Originally Posted by gokiamma View Post
Ideally I would like to avoid the screaming and the shrieking for I think they are very harsh for anyone else to hear and tolerate.
I was embarrassed to make noise too, but this time I have a different perspective. I have given myself permission to do whatever I need to do to birth this baby naturally. I agree that the screaming and shrieking is hard to others to hear, but labor is hard for me to deal with and they really can't complain while I'm in so much pain!

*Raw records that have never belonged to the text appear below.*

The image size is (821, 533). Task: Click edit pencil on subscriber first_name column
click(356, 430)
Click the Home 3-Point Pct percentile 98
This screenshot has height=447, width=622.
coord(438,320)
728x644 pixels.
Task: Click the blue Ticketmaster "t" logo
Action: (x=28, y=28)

I feel like everyone else can deal with my screaming (or whatever I need to do) since going without an epidural is better for me and the baby. Plus, it might be good for others in the hall to know what labor is really like. I think the epidural rate at many hospitals is around 90%, so you know people don't see natural labor very often.

Another thing to consider is your position. You will be in MUCH more pain if you are laboring on your back or reclining in the bed. If you can get on hands and knees, sit on a birthing stool, squat, or even lie on your left side if you are too exhausted to do anything else (like I was last time), you may find the pains are more tolerable, especially if you are having back labor.

But most of all, just go in there and tell everyone NO EPIDURAL. Tell them not to offer it to you and not to give it to you if you ask for it. That's what I did last time and they listened to me, even when I was begging for it during transition.